PROBLEM: For the entries below, work out how many lines include the string "computer", then write only that number.

** SUPPLIED INFORMATION follows **

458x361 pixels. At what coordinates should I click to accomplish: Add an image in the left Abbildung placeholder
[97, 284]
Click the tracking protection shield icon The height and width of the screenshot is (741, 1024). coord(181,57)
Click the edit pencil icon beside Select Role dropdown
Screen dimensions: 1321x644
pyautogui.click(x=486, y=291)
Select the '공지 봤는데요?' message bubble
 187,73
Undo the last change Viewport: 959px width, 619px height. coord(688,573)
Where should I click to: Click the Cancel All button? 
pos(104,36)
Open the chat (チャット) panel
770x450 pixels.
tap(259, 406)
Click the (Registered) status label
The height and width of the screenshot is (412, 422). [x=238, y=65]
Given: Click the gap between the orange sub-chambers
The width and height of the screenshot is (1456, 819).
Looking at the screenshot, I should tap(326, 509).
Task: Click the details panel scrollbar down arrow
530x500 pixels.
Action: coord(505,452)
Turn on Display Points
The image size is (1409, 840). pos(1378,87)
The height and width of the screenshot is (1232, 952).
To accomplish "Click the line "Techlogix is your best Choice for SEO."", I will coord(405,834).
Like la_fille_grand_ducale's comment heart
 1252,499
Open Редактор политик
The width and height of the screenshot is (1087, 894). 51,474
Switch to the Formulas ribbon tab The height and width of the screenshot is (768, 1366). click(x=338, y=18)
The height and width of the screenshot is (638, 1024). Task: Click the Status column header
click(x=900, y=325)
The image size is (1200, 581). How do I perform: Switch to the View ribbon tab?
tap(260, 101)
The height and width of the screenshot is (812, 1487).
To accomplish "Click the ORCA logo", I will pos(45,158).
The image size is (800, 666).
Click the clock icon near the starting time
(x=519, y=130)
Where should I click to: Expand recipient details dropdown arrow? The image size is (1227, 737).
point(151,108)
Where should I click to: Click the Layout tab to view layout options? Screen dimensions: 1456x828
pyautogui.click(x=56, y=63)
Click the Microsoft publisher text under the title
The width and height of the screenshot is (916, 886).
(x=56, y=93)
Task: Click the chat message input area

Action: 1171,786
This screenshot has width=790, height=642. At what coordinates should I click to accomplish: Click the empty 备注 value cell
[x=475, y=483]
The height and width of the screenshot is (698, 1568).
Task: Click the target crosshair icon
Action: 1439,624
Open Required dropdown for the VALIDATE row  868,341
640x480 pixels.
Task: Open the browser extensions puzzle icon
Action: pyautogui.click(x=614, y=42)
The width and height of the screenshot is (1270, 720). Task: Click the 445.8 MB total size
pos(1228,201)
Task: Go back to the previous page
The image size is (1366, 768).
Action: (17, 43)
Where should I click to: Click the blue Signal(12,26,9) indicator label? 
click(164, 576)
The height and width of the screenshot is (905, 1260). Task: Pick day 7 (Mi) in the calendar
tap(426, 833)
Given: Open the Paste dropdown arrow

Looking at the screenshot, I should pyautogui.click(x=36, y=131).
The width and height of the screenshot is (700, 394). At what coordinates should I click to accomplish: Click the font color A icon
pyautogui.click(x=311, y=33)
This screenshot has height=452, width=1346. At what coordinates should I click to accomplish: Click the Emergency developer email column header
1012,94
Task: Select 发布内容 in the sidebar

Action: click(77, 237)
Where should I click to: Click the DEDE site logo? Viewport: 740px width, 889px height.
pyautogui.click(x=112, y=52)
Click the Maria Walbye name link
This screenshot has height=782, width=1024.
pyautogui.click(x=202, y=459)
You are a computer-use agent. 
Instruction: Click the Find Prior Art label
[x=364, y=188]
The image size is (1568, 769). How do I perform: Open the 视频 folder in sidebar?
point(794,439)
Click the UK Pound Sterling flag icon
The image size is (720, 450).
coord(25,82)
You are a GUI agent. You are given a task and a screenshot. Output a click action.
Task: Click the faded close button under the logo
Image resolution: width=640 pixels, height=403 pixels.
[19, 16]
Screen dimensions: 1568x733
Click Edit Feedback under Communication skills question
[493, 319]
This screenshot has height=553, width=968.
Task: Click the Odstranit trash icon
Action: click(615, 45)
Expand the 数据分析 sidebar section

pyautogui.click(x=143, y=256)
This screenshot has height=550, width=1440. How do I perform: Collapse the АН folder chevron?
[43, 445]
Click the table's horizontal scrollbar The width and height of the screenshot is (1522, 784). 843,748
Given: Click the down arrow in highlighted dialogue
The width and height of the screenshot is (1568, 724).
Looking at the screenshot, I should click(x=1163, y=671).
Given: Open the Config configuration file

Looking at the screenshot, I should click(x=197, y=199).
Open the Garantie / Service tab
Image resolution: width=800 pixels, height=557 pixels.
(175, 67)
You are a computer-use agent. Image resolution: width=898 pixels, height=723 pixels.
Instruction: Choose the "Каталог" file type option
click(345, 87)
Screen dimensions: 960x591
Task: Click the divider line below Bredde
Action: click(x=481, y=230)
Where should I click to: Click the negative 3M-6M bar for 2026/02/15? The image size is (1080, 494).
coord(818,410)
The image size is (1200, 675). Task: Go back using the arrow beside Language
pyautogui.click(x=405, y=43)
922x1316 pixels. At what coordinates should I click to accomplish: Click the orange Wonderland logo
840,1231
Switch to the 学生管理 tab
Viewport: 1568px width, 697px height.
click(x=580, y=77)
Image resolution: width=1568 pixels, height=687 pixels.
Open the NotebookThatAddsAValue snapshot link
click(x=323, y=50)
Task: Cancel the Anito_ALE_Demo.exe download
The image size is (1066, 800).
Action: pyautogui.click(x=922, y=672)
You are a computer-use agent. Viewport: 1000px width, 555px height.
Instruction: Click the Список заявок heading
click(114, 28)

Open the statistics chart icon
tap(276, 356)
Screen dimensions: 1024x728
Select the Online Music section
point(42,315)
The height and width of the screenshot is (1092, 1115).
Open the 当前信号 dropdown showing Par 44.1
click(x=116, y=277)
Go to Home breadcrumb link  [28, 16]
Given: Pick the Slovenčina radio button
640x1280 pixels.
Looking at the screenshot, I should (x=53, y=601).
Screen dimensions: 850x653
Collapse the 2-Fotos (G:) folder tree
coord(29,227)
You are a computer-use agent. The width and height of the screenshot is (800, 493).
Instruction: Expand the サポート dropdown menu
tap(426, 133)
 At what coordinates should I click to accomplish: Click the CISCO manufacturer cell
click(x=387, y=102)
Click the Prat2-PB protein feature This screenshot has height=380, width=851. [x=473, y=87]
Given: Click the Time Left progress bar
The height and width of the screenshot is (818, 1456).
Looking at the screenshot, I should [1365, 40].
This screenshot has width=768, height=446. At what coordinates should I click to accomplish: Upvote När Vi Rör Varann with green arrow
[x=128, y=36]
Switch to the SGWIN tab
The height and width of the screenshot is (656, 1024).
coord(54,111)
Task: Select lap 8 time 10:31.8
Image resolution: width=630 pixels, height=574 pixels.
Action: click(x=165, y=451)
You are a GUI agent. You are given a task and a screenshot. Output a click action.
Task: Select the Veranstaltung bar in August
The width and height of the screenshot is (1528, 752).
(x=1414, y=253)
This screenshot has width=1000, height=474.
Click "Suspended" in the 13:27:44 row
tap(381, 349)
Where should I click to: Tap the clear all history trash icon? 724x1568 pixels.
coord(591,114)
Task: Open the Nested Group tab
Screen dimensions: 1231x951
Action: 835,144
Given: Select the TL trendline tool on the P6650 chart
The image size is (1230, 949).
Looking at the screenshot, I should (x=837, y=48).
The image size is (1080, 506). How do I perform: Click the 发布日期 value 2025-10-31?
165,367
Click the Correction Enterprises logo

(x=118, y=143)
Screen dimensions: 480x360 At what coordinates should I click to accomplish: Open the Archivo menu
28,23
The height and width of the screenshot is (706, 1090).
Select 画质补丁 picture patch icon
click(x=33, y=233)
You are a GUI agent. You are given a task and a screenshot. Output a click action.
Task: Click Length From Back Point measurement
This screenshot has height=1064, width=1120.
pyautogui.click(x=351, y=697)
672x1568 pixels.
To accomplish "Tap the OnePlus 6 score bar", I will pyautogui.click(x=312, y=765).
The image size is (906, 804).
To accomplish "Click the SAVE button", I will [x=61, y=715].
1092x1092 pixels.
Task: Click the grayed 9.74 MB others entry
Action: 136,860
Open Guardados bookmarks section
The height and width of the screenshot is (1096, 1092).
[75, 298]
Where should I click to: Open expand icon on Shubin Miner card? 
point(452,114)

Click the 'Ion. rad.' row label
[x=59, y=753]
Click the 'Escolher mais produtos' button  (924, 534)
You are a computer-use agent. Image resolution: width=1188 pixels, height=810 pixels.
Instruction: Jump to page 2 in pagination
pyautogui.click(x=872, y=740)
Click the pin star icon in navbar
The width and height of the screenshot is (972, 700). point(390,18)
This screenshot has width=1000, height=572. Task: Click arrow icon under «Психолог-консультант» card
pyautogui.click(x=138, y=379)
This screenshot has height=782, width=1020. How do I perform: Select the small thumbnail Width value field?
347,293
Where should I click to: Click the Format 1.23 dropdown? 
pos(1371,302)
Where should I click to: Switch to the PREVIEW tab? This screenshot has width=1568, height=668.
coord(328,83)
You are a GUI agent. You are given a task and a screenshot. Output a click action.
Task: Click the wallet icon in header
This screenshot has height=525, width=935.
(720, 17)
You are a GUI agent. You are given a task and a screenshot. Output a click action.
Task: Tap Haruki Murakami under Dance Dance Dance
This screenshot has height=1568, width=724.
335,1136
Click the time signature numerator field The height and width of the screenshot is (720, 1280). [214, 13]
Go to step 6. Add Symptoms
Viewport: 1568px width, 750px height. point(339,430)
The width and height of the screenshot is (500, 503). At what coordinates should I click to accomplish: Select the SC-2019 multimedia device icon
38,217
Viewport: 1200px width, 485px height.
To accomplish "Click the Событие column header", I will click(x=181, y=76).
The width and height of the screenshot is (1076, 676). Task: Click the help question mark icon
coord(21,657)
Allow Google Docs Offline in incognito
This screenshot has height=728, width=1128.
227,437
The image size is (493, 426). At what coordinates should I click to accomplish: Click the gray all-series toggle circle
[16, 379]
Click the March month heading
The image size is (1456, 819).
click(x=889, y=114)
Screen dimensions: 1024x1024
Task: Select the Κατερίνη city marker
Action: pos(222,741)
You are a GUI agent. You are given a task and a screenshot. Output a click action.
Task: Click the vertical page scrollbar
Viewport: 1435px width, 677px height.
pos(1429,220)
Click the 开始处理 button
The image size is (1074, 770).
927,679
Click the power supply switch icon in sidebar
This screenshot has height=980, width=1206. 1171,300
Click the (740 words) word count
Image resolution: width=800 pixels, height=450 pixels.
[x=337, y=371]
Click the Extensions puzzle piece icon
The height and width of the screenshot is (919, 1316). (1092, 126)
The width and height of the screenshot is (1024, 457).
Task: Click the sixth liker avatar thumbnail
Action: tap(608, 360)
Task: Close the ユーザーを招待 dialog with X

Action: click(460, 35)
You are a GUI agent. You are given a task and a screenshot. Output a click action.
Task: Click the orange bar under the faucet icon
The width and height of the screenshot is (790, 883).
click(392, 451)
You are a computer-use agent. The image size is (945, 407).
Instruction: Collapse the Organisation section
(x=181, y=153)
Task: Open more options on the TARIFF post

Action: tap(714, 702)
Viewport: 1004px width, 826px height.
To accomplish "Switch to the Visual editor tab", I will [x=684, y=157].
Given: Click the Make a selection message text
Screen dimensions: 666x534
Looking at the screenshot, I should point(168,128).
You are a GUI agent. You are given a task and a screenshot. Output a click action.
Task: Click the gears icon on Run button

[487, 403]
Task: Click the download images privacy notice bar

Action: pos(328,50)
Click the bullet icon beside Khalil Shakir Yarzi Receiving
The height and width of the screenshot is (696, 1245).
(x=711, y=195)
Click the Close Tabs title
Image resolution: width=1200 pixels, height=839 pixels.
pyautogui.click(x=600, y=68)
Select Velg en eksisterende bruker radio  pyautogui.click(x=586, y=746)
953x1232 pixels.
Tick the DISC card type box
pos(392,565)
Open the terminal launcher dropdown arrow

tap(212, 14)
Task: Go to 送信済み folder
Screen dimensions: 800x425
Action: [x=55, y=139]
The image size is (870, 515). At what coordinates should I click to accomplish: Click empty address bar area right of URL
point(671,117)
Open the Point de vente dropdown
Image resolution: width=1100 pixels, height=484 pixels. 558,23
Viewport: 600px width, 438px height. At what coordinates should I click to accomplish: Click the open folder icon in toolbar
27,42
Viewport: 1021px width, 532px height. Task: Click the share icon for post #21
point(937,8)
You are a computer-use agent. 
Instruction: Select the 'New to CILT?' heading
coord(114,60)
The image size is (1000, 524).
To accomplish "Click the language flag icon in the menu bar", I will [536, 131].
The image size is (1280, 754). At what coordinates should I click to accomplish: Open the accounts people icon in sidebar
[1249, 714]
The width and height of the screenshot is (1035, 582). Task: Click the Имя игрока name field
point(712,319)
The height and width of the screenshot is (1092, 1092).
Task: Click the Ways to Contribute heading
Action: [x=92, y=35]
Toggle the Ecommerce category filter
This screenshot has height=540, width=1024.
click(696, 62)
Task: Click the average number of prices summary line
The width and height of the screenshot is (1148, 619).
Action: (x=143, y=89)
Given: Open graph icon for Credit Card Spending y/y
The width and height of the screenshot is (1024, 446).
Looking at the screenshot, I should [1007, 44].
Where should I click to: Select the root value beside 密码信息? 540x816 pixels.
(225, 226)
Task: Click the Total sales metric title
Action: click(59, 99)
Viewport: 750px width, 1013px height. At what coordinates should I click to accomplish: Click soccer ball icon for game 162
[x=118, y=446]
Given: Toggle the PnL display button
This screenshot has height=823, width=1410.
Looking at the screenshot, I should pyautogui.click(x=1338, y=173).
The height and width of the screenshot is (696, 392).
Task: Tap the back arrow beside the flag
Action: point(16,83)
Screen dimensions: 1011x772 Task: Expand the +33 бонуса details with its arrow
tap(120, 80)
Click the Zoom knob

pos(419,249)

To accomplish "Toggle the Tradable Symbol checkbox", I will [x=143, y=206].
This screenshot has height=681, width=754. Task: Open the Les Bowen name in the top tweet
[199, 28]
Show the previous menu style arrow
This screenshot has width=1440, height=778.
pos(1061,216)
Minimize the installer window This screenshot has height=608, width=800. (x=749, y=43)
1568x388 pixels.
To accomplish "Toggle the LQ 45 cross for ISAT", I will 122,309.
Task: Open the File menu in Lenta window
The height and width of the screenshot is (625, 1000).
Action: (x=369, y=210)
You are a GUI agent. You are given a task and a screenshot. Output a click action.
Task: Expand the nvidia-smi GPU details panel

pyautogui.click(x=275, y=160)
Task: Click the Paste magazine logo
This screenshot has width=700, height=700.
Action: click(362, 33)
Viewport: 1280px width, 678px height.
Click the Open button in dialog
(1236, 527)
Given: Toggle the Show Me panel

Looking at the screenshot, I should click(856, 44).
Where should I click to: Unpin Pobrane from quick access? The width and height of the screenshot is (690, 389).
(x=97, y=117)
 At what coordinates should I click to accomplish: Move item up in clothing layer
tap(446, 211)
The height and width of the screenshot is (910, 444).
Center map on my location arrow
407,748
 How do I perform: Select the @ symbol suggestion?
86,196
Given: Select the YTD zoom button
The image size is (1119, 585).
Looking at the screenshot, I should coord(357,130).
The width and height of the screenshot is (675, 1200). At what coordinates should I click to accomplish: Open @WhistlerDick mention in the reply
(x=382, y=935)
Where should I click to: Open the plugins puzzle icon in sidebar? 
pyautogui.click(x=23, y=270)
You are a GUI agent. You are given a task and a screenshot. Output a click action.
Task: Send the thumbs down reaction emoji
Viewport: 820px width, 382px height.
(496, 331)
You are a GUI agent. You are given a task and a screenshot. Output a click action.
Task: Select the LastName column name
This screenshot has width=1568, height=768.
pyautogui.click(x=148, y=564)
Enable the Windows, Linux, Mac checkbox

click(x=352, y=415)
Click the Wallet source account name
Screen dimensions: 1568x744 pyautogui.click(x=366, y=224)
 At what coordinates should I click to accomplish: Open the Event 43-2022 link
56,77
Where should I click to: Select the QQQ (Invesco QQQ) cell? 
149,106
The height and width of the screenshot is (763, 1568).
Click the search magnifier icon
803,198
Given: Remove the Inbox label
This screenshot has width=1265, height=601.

** End of SUPPLIED INFORMATION **

OUTPUT OF THE TASK: 7